В «Войне под крышами» я довольно подробно расписал известные мне обстоятельства и даже «психологию» старухи и ее сына так, как я все представлял. Теперь об одном лишь рассказ: материнский поединок со смертью, на этот раз - бургомистром Ельницким. Важное обстоятельство: бургомистр из раскулаченной семьи.
Его глушанское уважение к доктору дополнялось чувством солидарности с женщиной такой же судьбы. Возможно, то, что и мадам Адамович тоже «кулачка», поднимало его в собственных глазах. Не говорите, что раскулачивали безграмотных мужиков! Вряд ли он был заинтересован -«отдать» и эту семью «бандитам». Так что и его, вероятно, устроил результат первого обыска.
Второй же случай должен был смутить его по-настоящему. Убежали в «банду» сестра докторши с мужем, который, как оказалось, к тому же коммунист. Вот кого она приютила, а раз кто-то из семьи ушел в лес -это уже не «раскулаченная» семья, а партизанская, «бандитская».
За одну ночь «социальное положение» наше в глазах бургомистра и немецких властей сразу поменялось - с плюсового на минусовое. (Как до войны, если кто-то скрыл, а потом выяснилось, что отец «репрессирован органами» или что брат-сват служил у белых.)

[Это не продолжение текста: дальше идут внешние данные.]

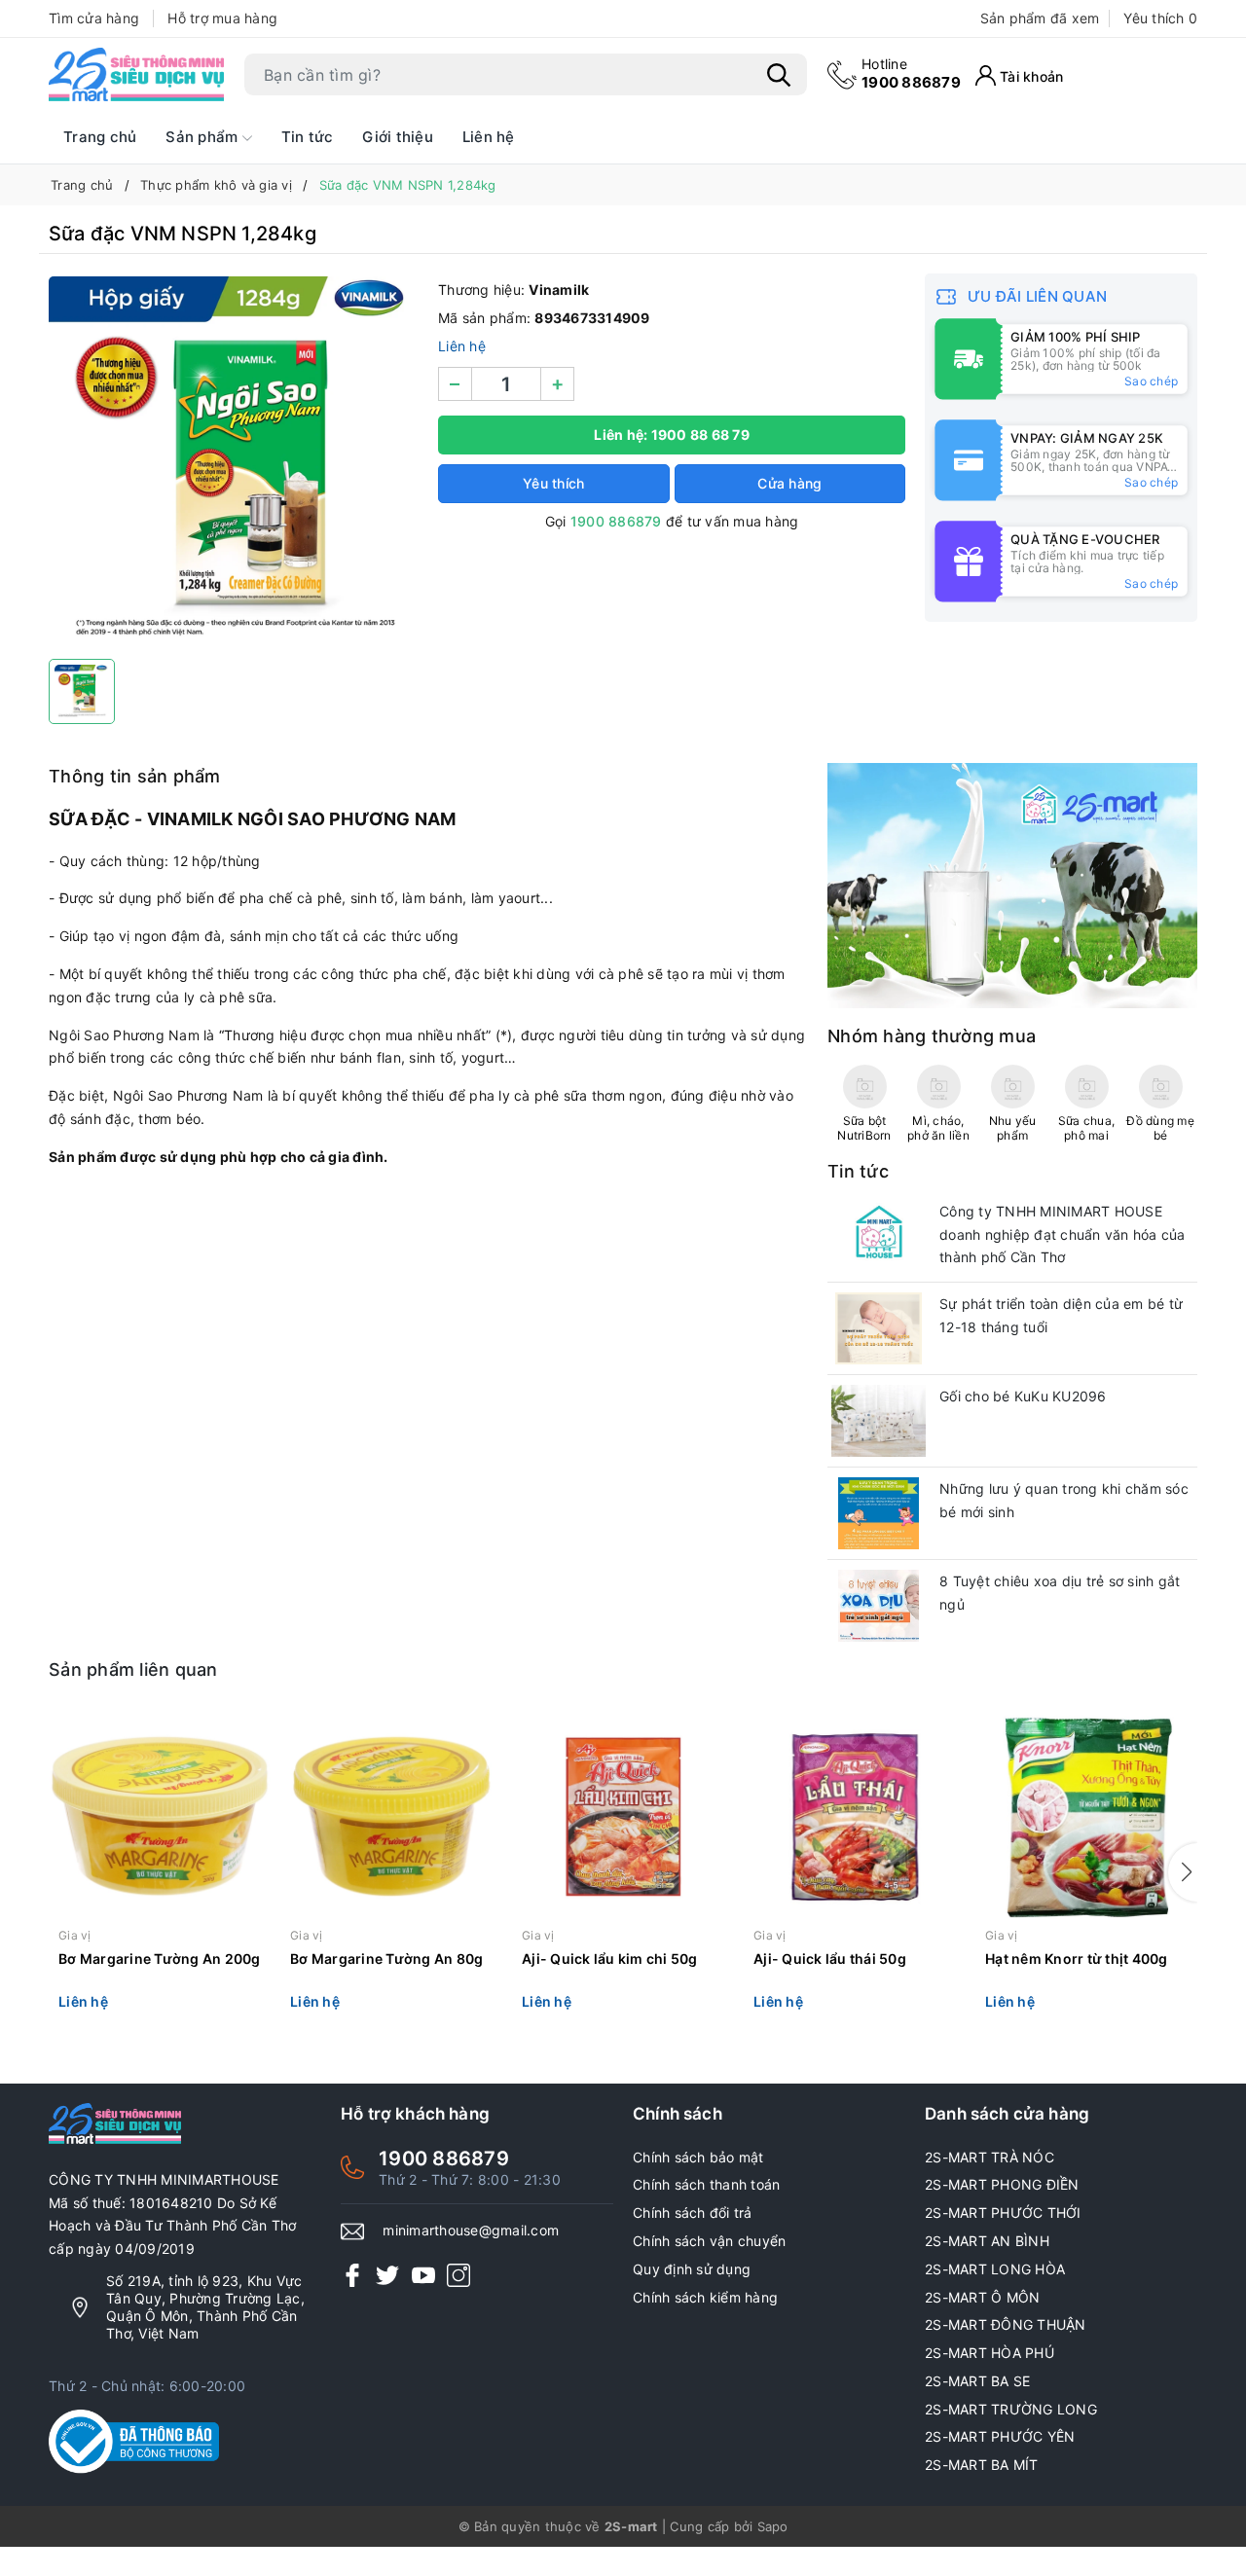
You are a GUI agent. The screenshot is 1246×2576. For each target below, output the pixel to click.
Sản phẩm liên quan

Мы в ту ночь все собрались бежать к партизанам, дорожка к ним была уже нахожена. Мама и плакала, спрашивая: «Куда я поведу стариков перед самой зимой?» - после того как сани Лещуна уже умчали Соню с малой Галкой и Петю, а мы с братом ее уговаривали: «Уйдем, мама!», но она и сама понимала: остаться - значит быть тут же схваченными, немцы такого не прощают! Легли, не раздеваясь: «Поспите немножко, детки!» - что-то обдумывала, решала и, видимо, решила, но когда утренний свет вломился в окна, она, очнувшись, тут же погнала нас из дому: что, что мы, детки, сделали, мы погибли, уходите немедленно к Левковичу (дорожно-шоссейный наш начальник, тоже был связан с партизанами) и не возвращайтесь, Богом молю, не возвращайтесь, пока сама не позову! Что бы ни случилось!